LeetCode #1339 — MEDIUM

Maximum Product of Splitted Binary Tree

Move from brute-force thinking to an efficient approach using tree strategy.

The Problem

Problem Statement

Given the root of a binary tree, split the binary tree into two subtrees by removing one edge such that the product of the sums of the subtrees is maximized.

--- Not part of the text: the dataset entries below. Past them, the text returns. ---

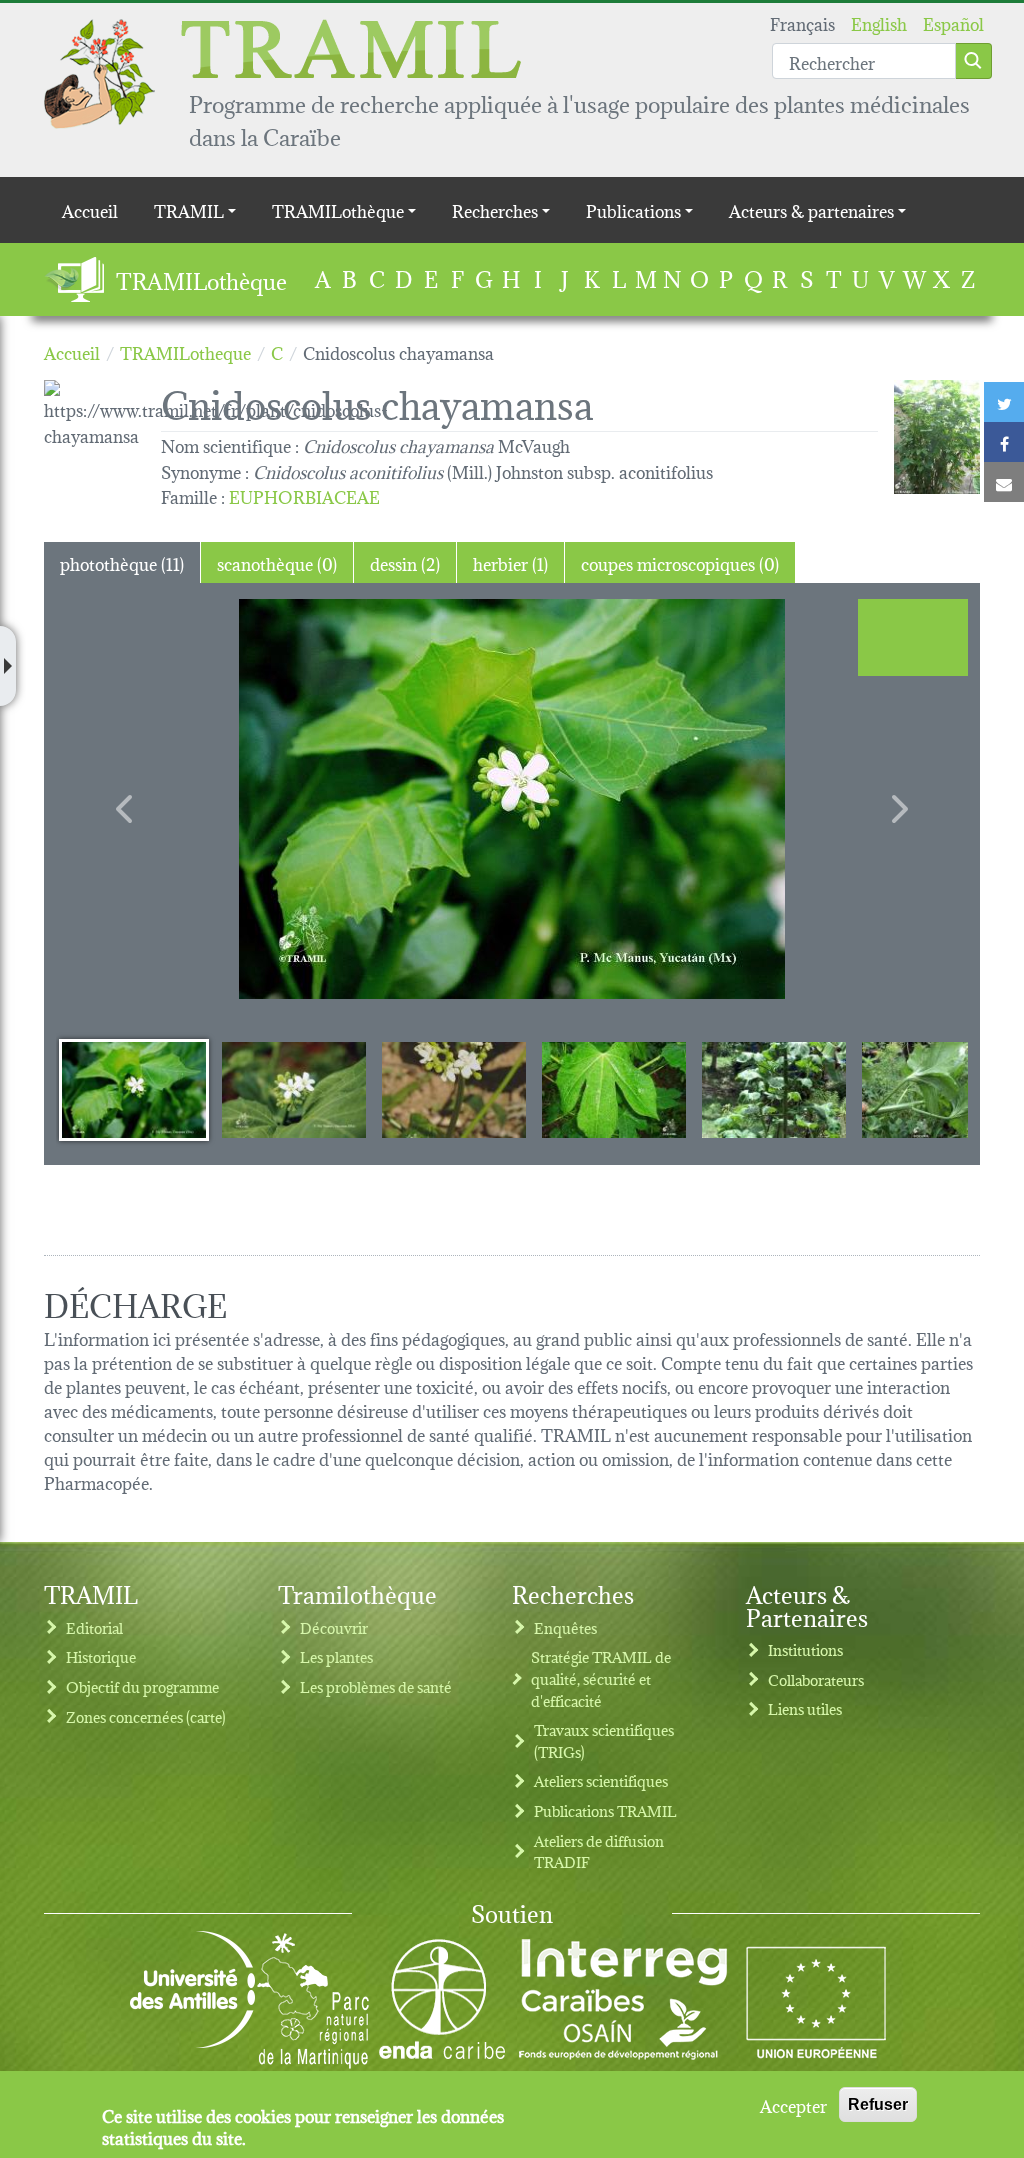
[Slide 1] (134, 1089)
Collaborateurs (816, 1679)
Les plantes (336, 1656)
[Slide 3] (454, 1089)
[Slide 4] (614, 1089)
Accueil (90, 209)
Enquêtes (565, 1627)
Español (953, 22)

Return the maximum product of the sums of the two subtrees. Since the answer may be too large, return it modulo 10⁹ + 7.

Note that you need to maximize the answer before taking the mod and not after taking it.

Example 1:

Input: root = [1,2,3,4,5,6]
Output: 110
Explanation: Remove the red edge and get 2 binary trees with sum 11 and 10. Their product is 110 (11*10)

Example 2:

Input: root = [1,null,2,3,4,null,null,5,6]
Output: 90
Explanation: Remove the red edge and get 2 binary trees with sum 15 and 6.Their product is 90 (15*6)

Constraints:

The number of nodes in the tree is in the range [2, 5 * 10⁴].
1 <= Node.val <= 10⁴

Step 01

Brute Force Baseline

Problem summary: Given the root of a binary tree, split the binary tree into two subtrees by removing one edge such that the product of the sums of the subtrees is maximized. Return the maximum product of the sums of the two subtrees. Since the answer may be too large, return it modulo 109 + 7. Note that you need to maximize the answer before taking the mod and not after taking it.

Baseline thinking

Start with the most direct exhaustive search. That gives a correctness anchor before optimizing.

Pattern signal: Tree

Example 1

[1,2,3,4,5,6]

Example 2

[1,null,2,3,4,null,null,5,6]

Core Insight

What unlocks the optimal approach

If we know the sum of a subtree, the answer is max( (total_sum - subtree_sum) * subtree_sum) in each node.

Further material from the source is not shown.